Со своей стороны, приобретая маленького капризного ангелочка, полковник мстил. В театре и постели он говорил кучу гадостей о приме. Смеялся сжав сердце в кулак и все ждал, когда полегчает.

Не полегчало. Но именно эти колкости заставили Жоржину наконец прервать молчание.

Александр Христофорович уже выбрал для себя и Терезы новое жилище – этаж меблированных комнат на Мойке – и собирался переезжать. Там будет весело. Опять, как в добрые старые времена, в отеле «Дю Нор» – толпа друзей и актеров. Но без страданий. Теперь, к счастью, без страданий.

Уже упаковали вещи. Он следил за отправкой последних. Стоял в пустой комнате, покачиваясь с носков на пятки, и вдруг услышал у себя за спиной шаги.

Жоржина появилась стремительно, будто имела право прийти. Подошла вплотную. Глянула исподлобья. Подняла свои чудовищные руки с детскими ладошками и взяла полковника за голову.

Бенкендорф не успел воспротивиться. Не говоря ни слова, она приникла к его устам и пила дыхание, будто хотела высосать из любимого все иные чувства кроме прежних.

Ах, если бы Жоржина пришла, когда он болел! Все было бы прощено и забыто.

– Зачем вы здесь? – спросил ошеломленный Бенкендорф. Он был все еще слаб. В ушах звенело.

– О чем ты говоришь? Я здесь, это главное.

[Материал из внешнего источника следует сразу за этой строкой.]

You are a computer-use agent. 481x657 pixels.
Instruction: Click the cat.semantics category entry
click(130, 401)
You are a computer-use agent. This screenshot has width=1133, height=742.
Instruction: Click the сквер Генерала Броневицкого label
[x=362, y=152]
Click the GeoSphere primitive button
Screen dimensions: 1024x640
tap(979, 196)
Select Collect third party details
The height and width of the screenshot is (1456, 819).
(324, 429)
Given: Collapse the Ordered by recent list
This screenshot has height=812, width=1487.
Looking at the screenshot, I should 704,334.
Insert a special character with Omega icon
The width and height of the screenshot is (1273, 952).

Актриса попыталась его обнять, но полковник отвел руки возлюбленной. Чего это ему стоило! Он хотел бы тут же, без разговоров, овладеть этой грандиозной, этой прекрасной женщиной. Чтобы хоть на миг испытать старое счастье. Забыться. Ни о чем не думать. Не вспоминать.

– Ты теперь принадлежишь другой? – с усмешкой спросила Жоржина.

– Я никому не принадлежу, – полковник пожал плечами: какая разница? Одна актриса, вторая?

– Ты так думал и обо мне?

«Нет!» – чуть не закричал он. Но вместо этого кивнул, точно подтверждая слова дивы.

Жоржина хотела привычно залепить ему пощечину, но он перехватил ее руку.

– Не надоело?

– Ты меня бросил! – В ее глазах закипели слезы. – Завез в эту глушь. Оторвал от моей публики. И… ничего не дал.

– Полно. – На его лице было написано равнодушие. Даже скука. – Вы с самого начала все знали. Карты были открыты. Уверен, от своего императора вы получили не меньше знаков внимания, чем от моего. А заработали в России на сказочных подарках влюбленных богачей столько, что сможете купить маленький замок на родине.